OBS is "just" a video streaming application. You can stream the captured video to rtmp servers but no interaction is intended.


----------



## rich2020 (Oct 20, 2015)

Jack0r said:


> You will probably have to talk to Amazon about this.



Thanks. I've set up OBS on AWS and it works - I can "preview" the stream, but obviously as I have no server set up, I cannot stream live.



Jack0r said:


> You can stream the captured video to rtmp servers but no interaction is intended.



I am running a Windows server on EC2 (amazon web service Elastic Client). OBS works fine, but I am really struggling to set up a rtmp server. I have followed the guide on (on this site), and can get the server running, but as soon as I change my config to use rtmp rather than the default server, I get an error saying that the directive "rtmp" is not recognized.

I would like to just output the stream to a web server so that I can view it remotely, on my client (laptop).

Any pointers?

Thanks for your help


----------



## dodgepong (Oct 20, 2015)

Sounds like you didn't compile nginx and include the rtmp module.


----------



## Jack0r (Oct 20, 2015)

rich2020 said:


> I get an error saying that the directive "rtmp" is not recognized.
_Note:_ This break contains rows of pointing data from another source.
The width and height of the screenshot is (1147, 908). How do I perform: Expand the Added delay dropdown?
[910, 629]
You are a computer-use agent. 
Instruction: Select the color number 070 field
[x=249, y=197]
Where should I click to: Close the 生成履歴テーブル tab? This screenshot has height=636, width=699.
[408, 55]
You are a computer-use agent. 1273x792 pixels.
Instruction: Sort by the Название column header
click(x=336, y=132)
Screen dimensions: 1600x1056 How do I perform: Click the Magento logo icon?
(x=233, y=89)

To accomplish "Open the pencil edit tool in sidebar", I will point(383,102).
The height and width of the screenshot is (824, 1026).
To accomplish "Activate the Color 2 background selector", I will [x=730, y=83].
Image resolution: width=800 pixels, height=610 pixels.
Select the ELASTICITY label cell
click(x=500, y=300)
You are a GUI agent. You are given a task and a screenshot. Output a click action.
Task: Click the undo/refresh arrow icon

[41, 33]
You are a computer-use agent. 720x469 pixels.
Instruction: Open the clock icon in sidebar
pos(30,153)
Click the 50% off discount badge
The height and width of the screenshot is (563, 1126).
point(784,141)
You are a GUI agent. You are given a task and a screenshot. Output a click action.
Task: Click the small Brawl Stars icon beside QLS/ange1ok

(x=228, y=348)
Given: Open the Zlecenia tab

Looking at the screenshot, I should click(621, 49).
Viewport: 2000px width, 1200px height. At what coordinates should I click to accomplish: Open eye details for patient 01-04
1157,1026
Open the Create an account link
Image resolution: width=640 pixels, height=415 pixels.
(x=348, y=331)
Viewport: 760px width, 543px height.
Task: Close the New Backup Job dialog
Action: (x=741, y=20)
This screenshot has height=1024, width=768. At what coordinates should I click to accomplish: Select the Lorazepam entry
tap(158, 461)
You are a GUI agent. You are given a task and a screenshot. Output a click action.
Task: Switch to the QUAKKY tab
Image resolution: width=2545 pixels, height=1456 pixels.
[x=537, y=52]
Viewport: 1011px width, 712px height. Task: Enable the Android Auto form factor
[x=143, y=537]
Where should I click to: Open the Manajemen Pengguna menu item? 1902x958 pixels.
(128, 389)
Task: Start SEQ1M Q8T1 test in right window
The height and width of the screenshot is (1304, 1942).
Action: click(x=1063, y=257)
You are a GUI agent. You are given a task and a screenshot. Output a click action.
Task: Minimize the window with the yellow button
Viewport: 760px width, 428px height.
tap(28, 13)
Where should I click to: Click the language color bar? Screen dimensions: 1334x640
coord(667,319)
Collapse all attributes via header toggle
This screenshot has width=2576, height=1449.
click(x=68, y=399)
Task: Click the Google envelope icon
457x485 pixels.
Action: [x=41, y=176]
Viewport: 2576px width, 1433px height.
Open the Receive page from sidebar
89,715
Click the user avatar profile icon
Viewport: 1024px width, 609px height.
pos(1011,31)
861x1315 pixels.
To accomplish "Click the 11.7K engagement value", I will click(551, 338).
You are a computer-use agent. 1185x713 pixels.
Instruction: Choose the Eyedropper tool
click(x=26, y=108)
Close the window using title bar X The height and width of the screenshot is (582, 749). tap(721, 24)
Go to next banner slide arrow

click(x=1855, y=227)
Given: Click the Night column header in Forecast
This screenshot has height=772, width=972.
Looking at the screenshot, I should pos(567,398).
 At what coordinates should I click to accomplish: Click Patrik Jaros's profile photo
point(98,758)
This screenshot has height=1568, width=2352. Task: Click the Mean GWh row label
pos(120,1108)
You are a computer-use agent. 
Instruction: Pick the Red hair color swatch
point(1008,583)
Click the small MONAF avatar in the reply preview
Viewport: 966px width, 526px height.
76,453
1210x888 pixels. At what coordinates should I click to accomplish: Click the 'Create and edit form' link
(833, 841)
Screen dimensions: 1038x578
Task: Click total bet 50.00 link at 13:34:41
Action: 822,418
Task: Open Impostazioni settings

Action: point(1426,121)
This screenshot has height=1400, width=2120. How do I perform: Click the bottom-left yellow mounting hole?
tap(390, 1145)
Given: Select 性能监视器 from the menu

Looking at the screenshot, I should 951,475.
That normally means that the nginx server you are running was build without the rtmp module. You might want to check out "mona server" instead of nginx, as it has better windows support. For nginx + rtmp under windows you will need to manually compile it.


----------



## rich2020 (Oct 21, 2015)

Thanks, guys. I will check this out tomorrow and report back.


----------



## rich2020 (Oct 22, 2015)

Thank you for your help. It is streaming now.


----------



## Sita (Mar 1, 2016)

@rich2020 Hello, I am trying the same process using windows ec2 and obs to stream. Could you please share which rtmp URL you gave & how did you resolve Nat punching? I am actually stuck at the nat punching. Thanks in advance.


----------